Task directions> In the copy, every record below must appear exactly as given, and no picture may appear.
........
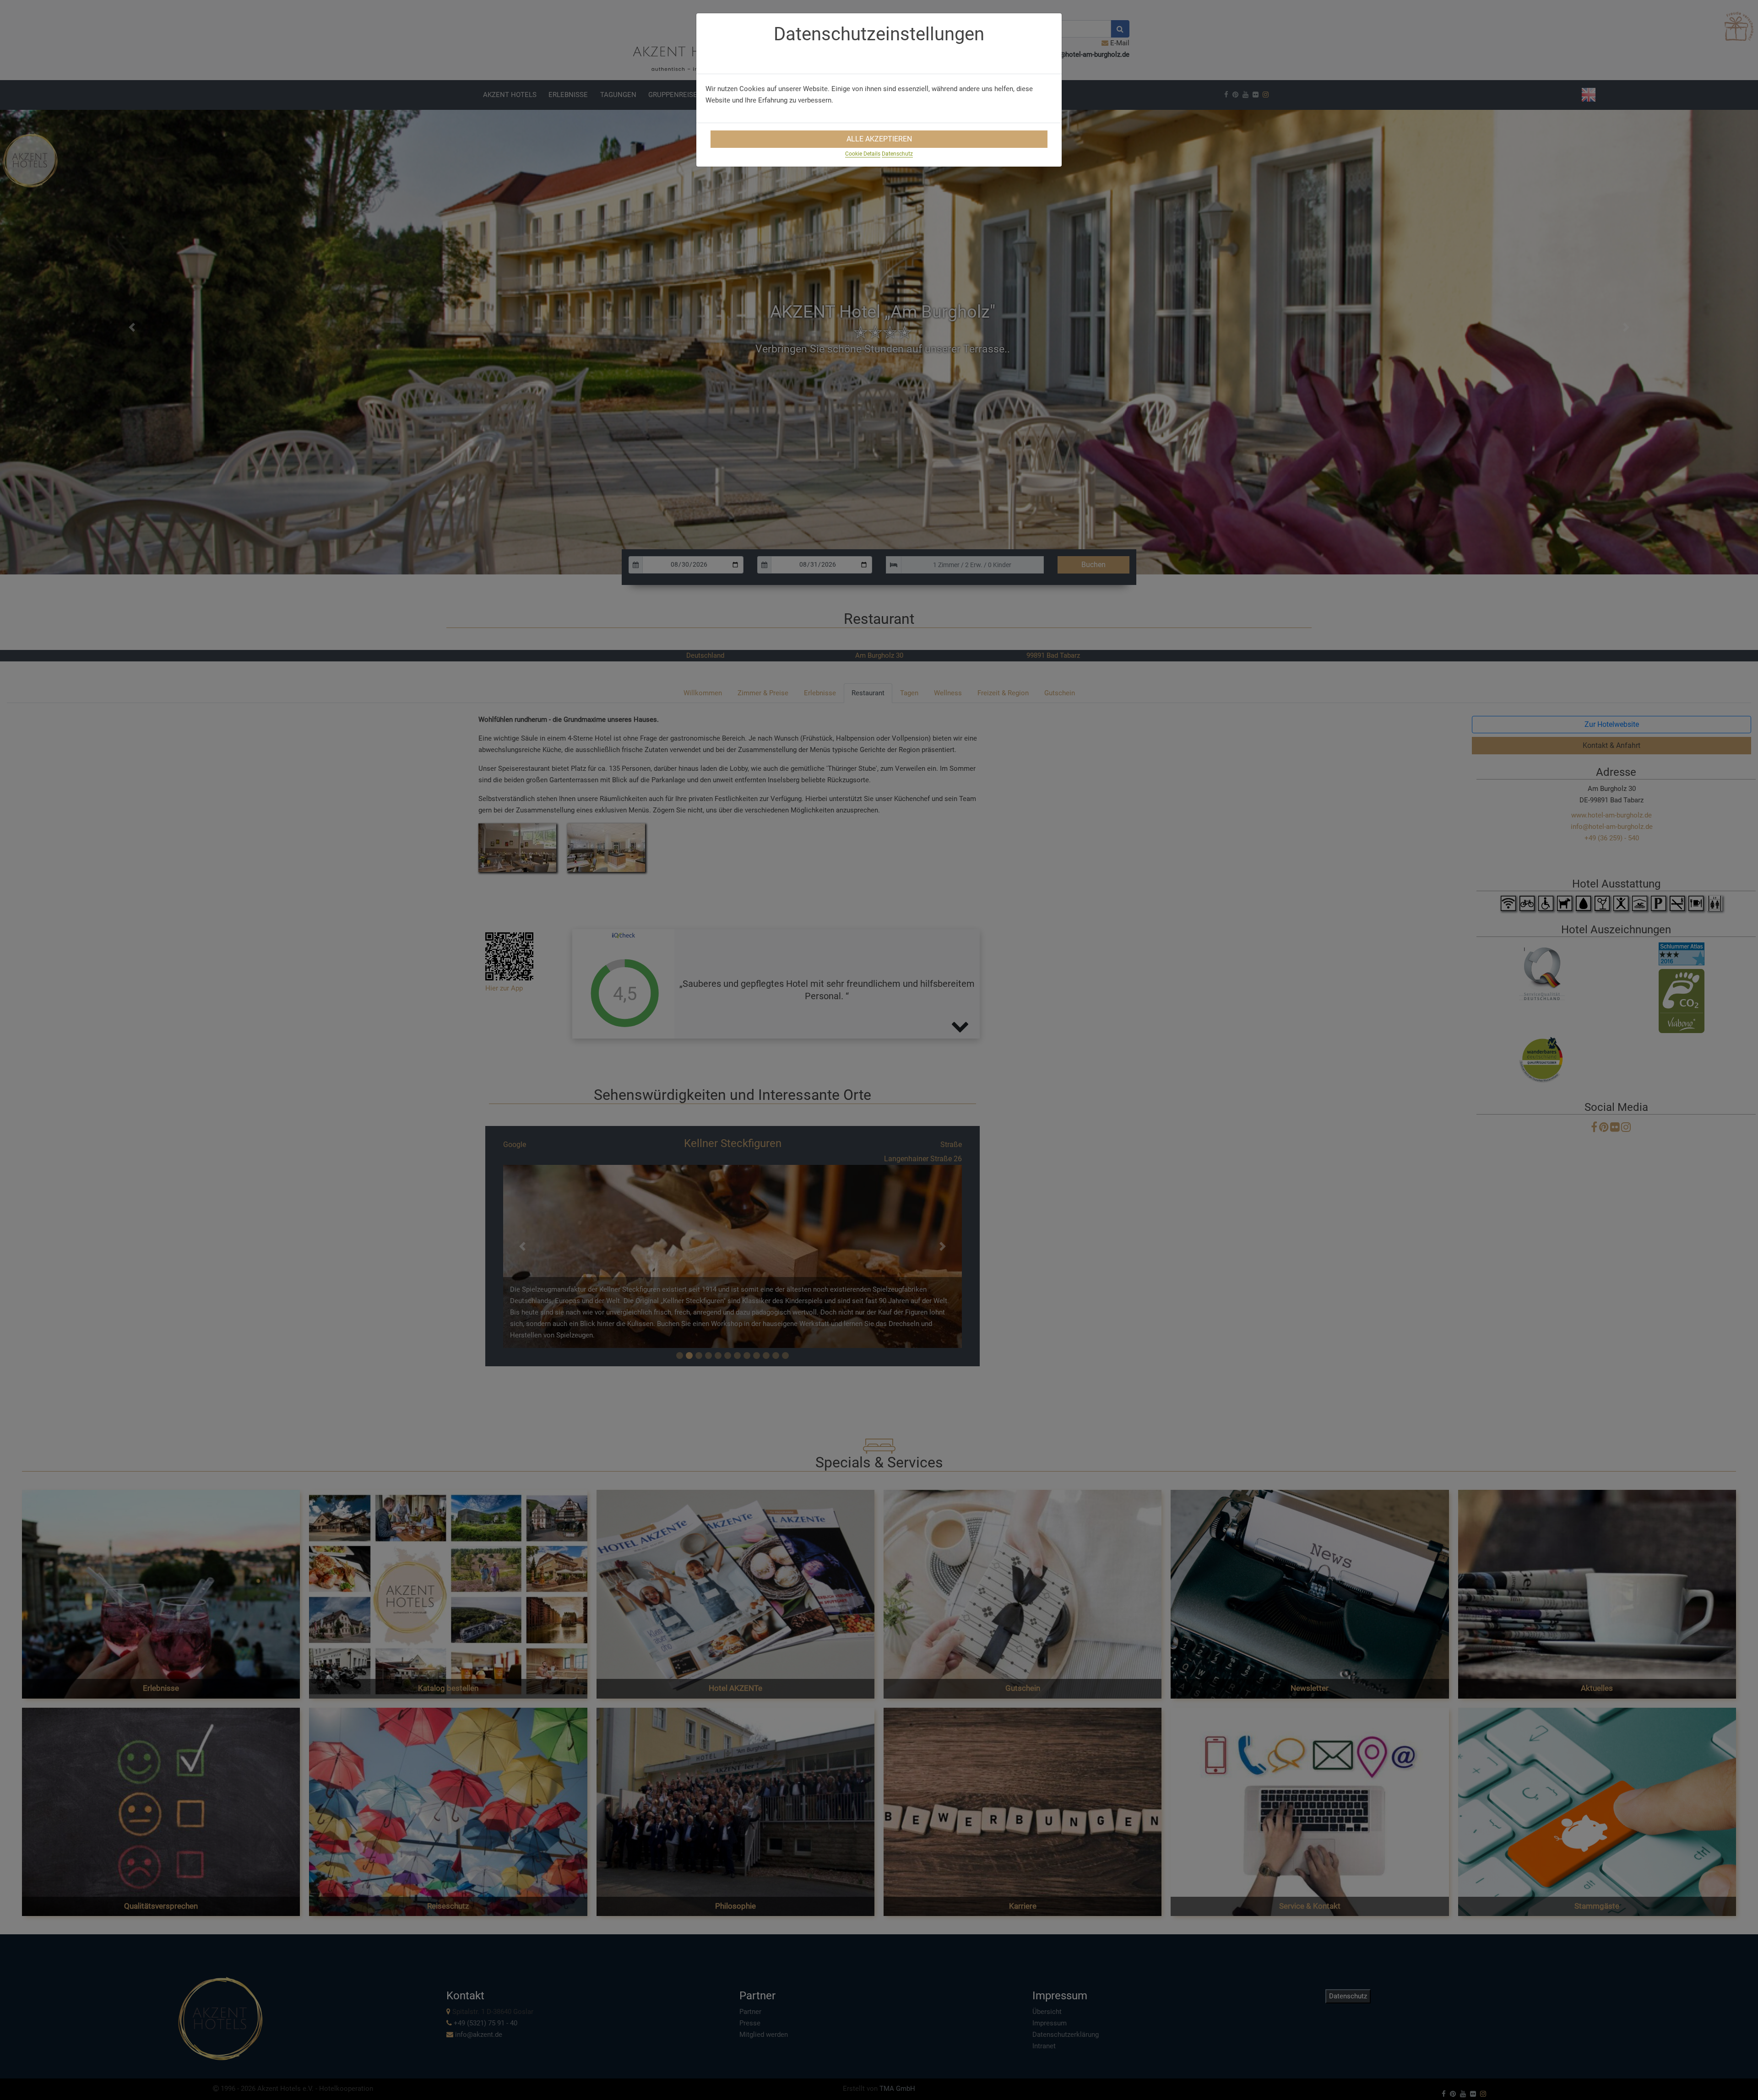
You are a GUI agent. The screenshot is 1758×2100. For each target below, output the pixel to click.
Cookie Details (862, 154)
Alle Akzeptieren (879, 139)
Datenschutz (897, 154)
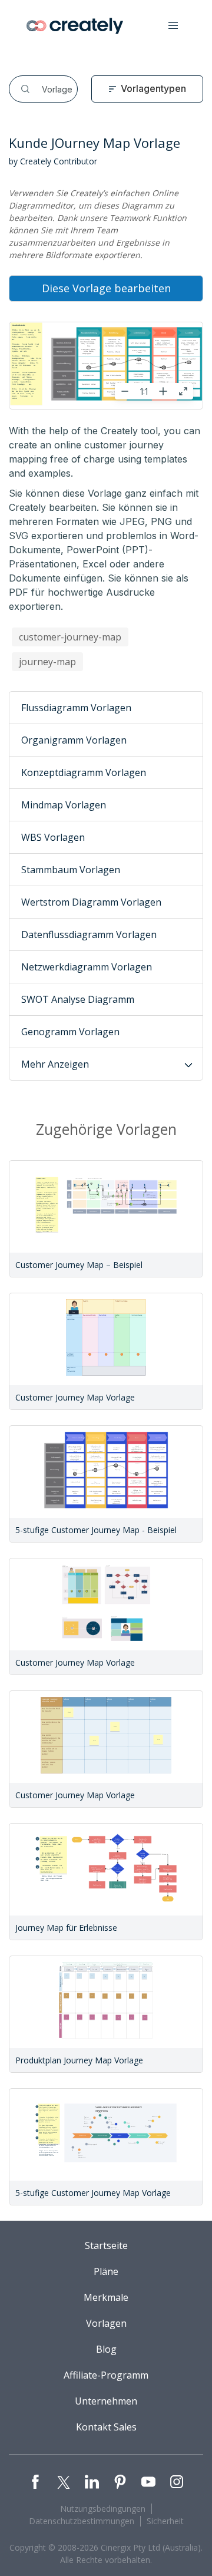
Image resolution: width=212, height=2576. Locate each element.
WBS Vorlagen (53, 837)
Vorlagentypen (153, 88)
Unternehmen (106, 2401)
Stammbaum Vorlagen (70, 869)
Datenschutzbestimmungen (81, 2521)
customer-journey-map (70, 636)
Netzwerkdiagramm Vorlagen (86, 966)
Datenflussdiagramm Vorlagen (89, 934)
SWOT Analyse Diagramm (77, 999)
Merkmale (106, 2297)
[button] (173, 26)
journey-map (47, 661)
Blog (106, 2349)
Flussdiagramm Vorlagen (76, 707)
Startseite (106, 2245)
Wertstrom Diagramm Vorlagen (91, 902)
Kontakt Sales (106, 2426)
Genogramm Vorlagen (70, 1031)
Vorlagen (106, 2323)
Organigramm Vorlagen (74, 740)
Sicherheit (165, 2521)
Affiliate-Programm (106, 2375)
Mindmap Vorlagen (63, 804)
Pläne (106, 2271)
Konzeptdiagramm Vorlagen (83, 772)
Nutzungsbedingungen (102, 2508)
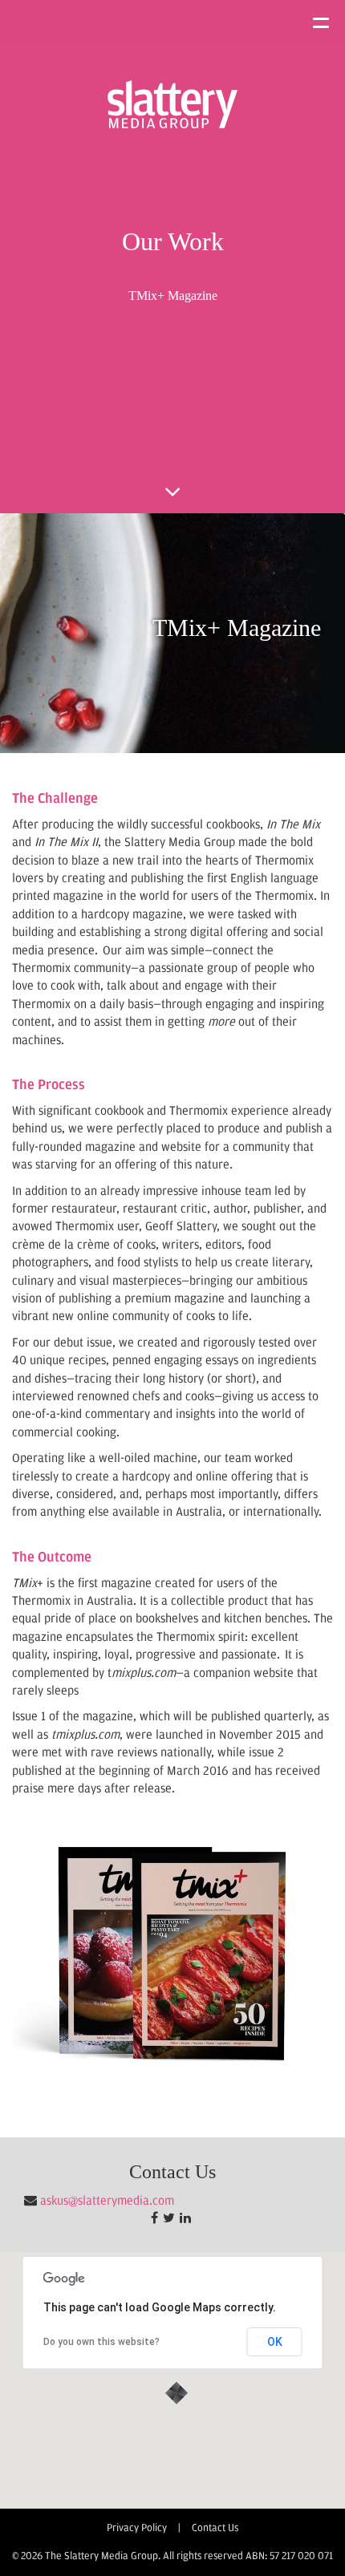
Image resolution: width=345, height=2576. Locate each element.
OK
........
Response>
You are a GUI agent. The screenshot is 1758×2100. For each target below, output the pixel to click.
Cookie Details (862, 154)
Alle Akzeptieren (879, 139)
Datenschutz (897, 154)
Image resolution: width=212, height=2576. Locate each element.
WBS Vorlagen (53, 837)
Vorlagentypen (153, 88)
Unternehmen (106, 2401)
Stammbaum Vorlagen (70, 869)
Datenschutzbestimmungen (81, 2521)
customer-journey-map (70, 636)
Netzwerkdiagramm Vorlagen (86, 966)
Datenflussdiagramm Vorlagen (89, 934)
SWOT Analyse Diagramm (77, 999)
Merkmale (106, 2297)
[button] (173, 26)
journey-map (47, 661)
Blog (106, 2349)
Flussdiagramm Vorlagen (76, 707)
Startseite (106, 2245)
Wertstrom Diagramm Vorlagen (91, 902)
Kontakt Sales (106, 2426)
Genogramm Vorlagen (70, 1031)
Vorlagen (106, 2323)
Organigramm Vorlagen (74, 740)
Sicherheit (165, 2521)
Affiliate-Programm (106, 2375)
Mindmap Vorlagen (63, 804)
Pläne (106, 2271)
Konzeptdiagramm Vorlagen (83, 772)
Nutzungsbedingungen (102, 2508)
Image resolution: width=345, height=2576. Locate each element.
OK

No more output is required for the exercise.